Das zeigt die andere Ebene dieser Art von Unterhaltung: Einerseits ist sie völlig unschuldig und jugendfrei, und auch Frauen und Familien gehen in diese Cafés…
Andererseits ist das Ganze auch ganz klar auf die Unterhaltung von heterosexuellen Männern ausgerichtet, die dafür bezahlen, hier endlich mal mit jungen Frauen sprechen und sich von ihnen anhimmeln lassen zu können!
Auch die unschuldig-süße Choreographie lässt immer wieder die kurzen Röckchen fliegen, so dass der Blick auf kitschige Rüschen-Unterhöschen frei wird!

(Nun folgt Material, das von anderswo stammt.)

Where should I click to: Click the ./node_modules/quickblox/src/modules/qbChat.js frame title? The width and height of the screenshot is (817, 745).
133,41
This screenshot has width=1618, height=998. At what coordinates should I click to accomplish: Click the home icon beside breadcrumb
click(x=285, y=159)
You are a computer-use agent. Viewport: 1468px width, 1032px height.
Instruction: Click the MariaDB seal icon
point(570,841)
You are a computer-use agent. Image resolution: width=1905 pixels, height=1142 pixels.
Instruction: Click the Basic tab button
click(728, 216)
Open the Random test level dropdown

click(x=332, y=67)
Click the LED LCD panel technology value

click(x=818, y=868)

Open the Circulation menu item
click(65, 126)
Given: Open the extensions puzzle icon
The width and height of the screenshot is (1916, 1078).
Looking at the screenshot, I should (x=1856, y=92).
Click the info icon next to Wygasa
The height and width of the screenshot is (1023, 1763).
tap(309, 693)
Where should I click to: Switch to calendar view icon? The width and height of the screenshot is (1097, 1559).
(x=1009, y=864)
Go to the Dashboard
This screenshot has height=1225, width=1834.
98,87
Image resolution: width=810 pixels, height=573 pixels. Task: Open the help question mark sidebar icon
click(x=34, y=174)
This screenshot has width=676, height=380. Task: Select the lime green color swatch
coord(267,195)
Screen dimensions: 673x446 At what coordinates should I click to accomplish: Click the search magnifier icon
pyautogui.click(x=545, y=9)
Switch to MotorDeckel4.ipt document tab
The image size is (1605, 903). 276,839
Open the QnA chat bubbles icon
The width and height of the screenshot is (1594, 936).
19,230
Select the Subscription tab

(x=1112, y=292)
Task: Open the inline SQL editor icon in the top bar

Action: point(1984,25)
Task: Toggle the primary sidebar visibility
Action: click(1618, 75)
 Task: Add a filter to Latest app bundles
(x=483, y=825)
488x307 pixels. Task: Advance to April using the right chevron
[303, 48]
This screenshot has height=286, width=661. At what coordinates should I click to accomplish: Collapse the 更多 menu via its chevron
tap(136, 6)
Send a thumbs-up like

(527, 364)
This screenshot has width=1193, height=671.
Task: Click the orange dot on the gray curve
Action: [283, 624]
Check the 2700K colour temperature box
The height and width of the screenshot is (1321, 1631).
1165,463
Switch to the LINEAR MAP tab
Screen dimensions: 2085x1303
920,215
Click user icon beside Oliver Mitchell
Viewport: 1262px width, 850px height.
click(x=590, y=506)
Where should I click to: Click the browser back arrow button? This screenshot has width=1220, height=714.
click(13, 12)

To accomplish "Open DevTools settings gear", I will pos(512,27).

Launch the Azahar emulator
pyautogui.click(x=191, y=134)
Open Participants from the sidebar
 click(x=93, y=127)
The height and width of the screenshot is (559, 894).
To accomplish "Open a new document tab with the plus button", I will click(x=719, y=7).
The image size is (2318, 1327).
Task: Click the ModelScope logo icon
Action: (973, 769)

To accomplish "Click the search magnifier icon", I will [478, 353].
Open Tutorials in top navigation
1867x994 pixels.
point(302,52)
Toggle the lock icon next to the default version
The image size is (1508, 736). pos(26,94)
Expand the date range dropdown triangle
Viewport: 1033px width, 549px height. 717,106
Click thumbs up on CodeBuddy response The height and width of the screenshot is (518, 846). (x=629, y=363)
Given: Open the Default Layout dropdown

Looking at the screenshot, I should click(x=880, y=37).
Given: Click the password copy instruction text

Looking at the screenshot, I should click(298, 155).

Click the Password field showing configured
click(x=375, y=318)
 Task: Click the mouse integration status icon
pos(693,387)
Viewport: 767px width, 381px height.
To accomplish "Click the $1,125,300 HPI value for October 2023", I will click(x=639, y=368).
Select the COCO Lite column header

Für mich eine eher zweifelhafte Erfahrung, zumindest als allein besuchender Herr, ein einer Gruppe mit Ausgehenden könnte das ja durchaus mal ganz lustig sein… Aber in einer Gesellschaft, in der man neben Pokemon-Karten Fotos von völlig bekleideten Frauen am Automat kaufen kann
oder sich Sammelfiguren niedlicher Frauen ins Wohnzimmer stellt
… ist das Konzept der Maid Cafés vielleicht nur konsequent. 🙂
Haha ich hatte dich gewarnt! Aus westlichen Augen ist das ganze schon etwas seltsam.
Ohne das ich Maid Cafés schön reden will, muß man auch die aber Seite bedenken:
– Die Angestellten machen den Job gerne weil besser bezahlt als normales Restaurant oder Supermarkt und trotzdem ’sauber‘
– für viele introvertierte und/ oder schüchterne Männer (und davon gibt es hier SEHR viele) ist das eine einfache Art sich nicht alleine zu fühlen (andere unterhalten sich halt mit einem wildfremden Bartender).
Die Kunst der professionellen Unterhalterin (meine die Geisha, wörtlich „Person der Künste“), die zahlende Gäste mit Unterhaltung, Tanz und einem Hauch Erorik (die sich ausschließlich im Kopf abspielt) unterhält, hat hier übrigens eine lange Tradition, und Geisha sind hoch angesehen, ja sogar ausdrücklich Teil des Kulturerbes. Natürlich hinkt mein Vergleich, ist doch bei dieser modernen Variante – wie bei vielen Dingen der Moderne – die Qualität sicherlich auf der Strecke geblieben… (jeder der schon einmal von einer echten Geisha unterhalten wurde weiß wovon ich spreche).
Danke für deine differenzierte Ergänzung, ich stimme dem voll und ganz zu! Wenn ich mit meinen Kindern mal hier bin gehe ich wieder hin, dann ist das sicher ein großer Spaß!